• _WHAT YOU ARE ASKED TO DO_: With both ends included, repeat exactly the lines of the entries below from the one containing "This screenshot has" down to the one containing "At what coordinates should I click to accomplish: Click", and no others.

• _DATA FOR REVIEW_:

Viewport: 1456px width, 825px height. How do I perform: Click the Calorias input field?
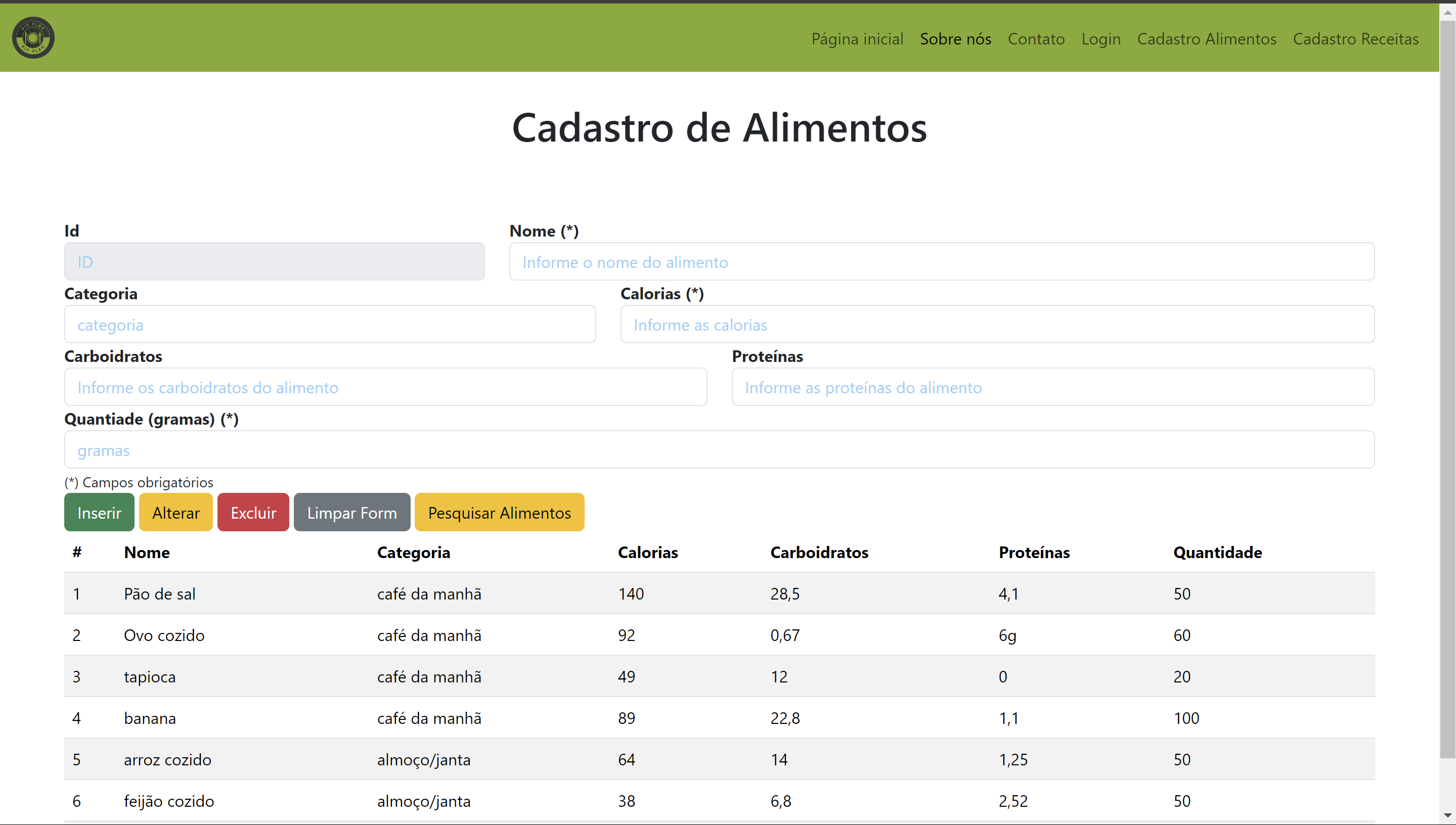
* * *
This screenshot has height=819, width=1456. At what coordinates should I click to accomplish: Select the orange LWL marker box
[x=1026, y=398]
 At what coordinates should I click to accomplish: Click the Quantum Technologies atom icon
==
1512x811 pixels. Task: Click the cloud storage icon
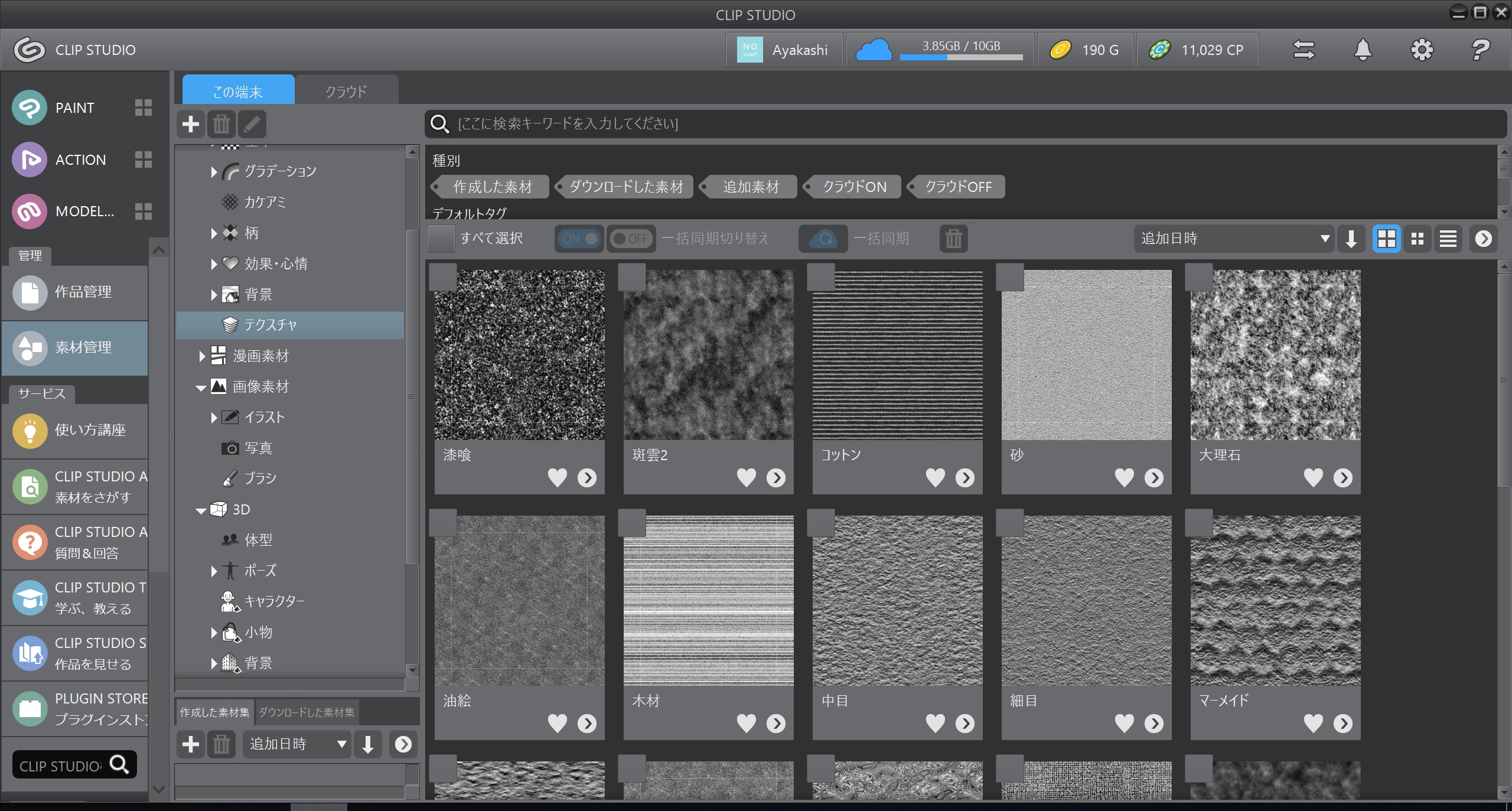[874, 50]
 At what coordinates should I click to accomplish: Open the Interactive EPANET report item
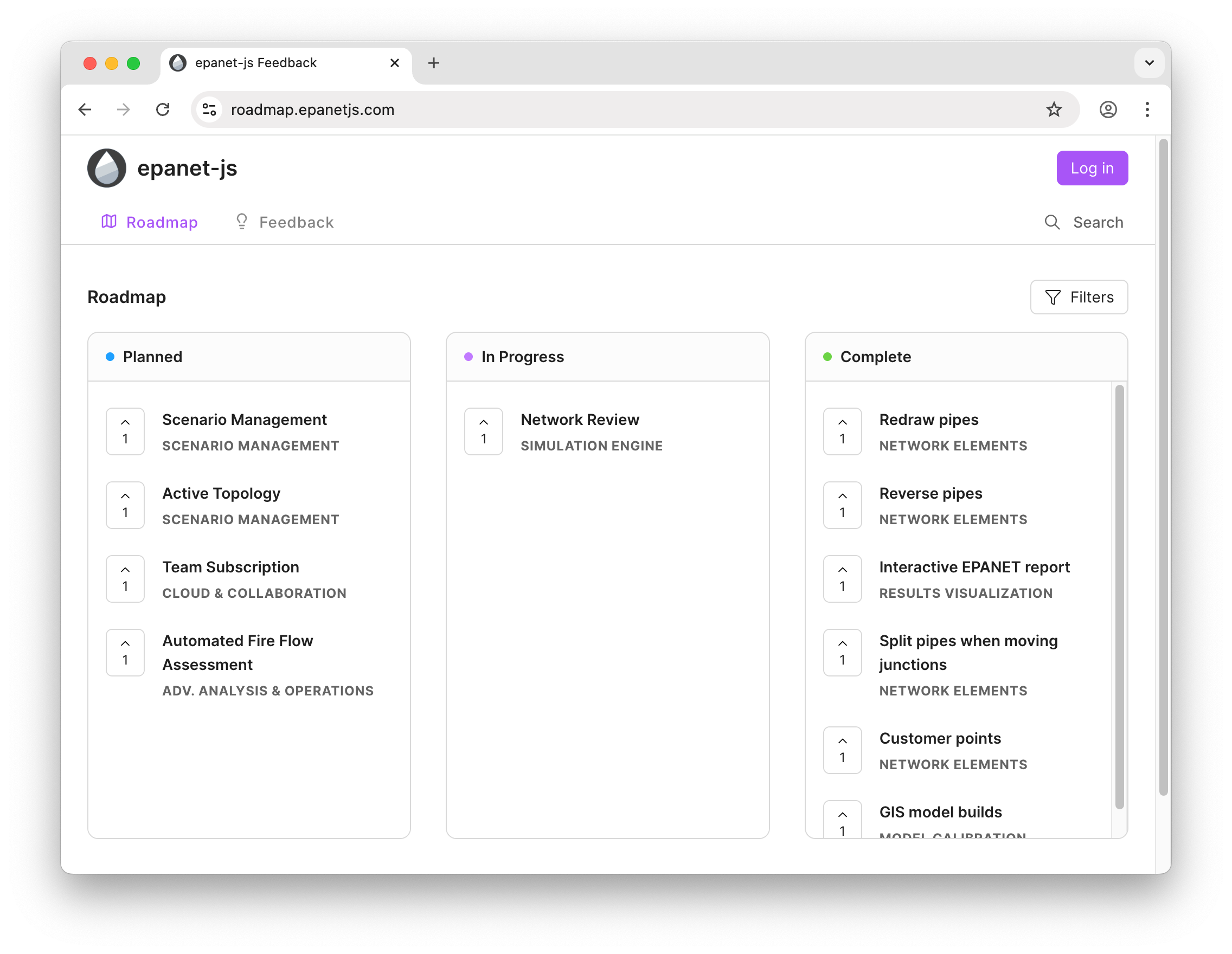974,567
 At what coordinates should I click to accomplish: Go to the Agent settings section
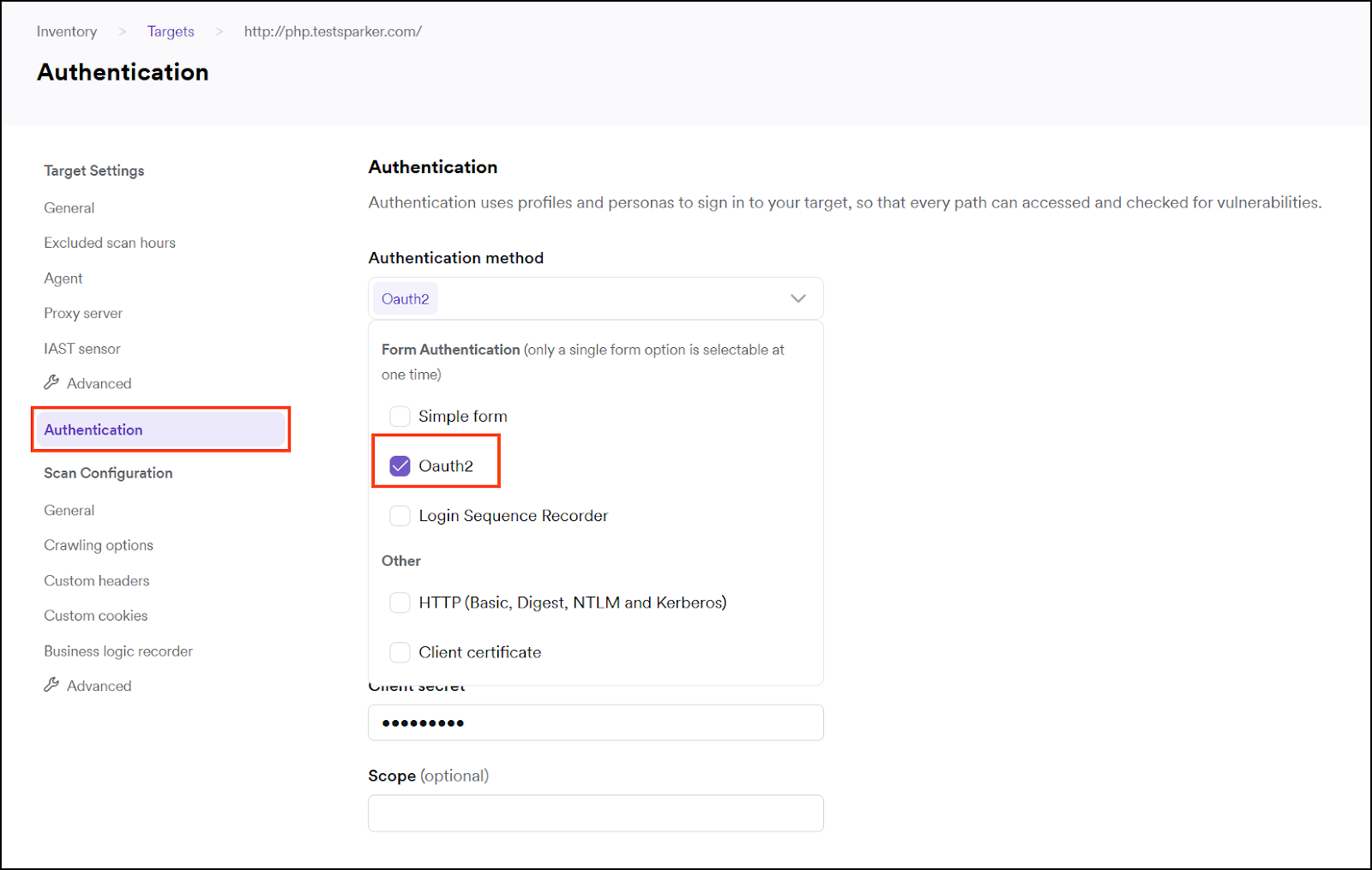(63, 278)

• _THE COMPLETED TASK_:
This screenshot has height=819, width=1456. At what coordinates should I click to accomplish: Select the orange LWL marker box
[x=1026, y=398]
 At what coordinates should I click to accomplish: Click the Quantum Technologies atom icon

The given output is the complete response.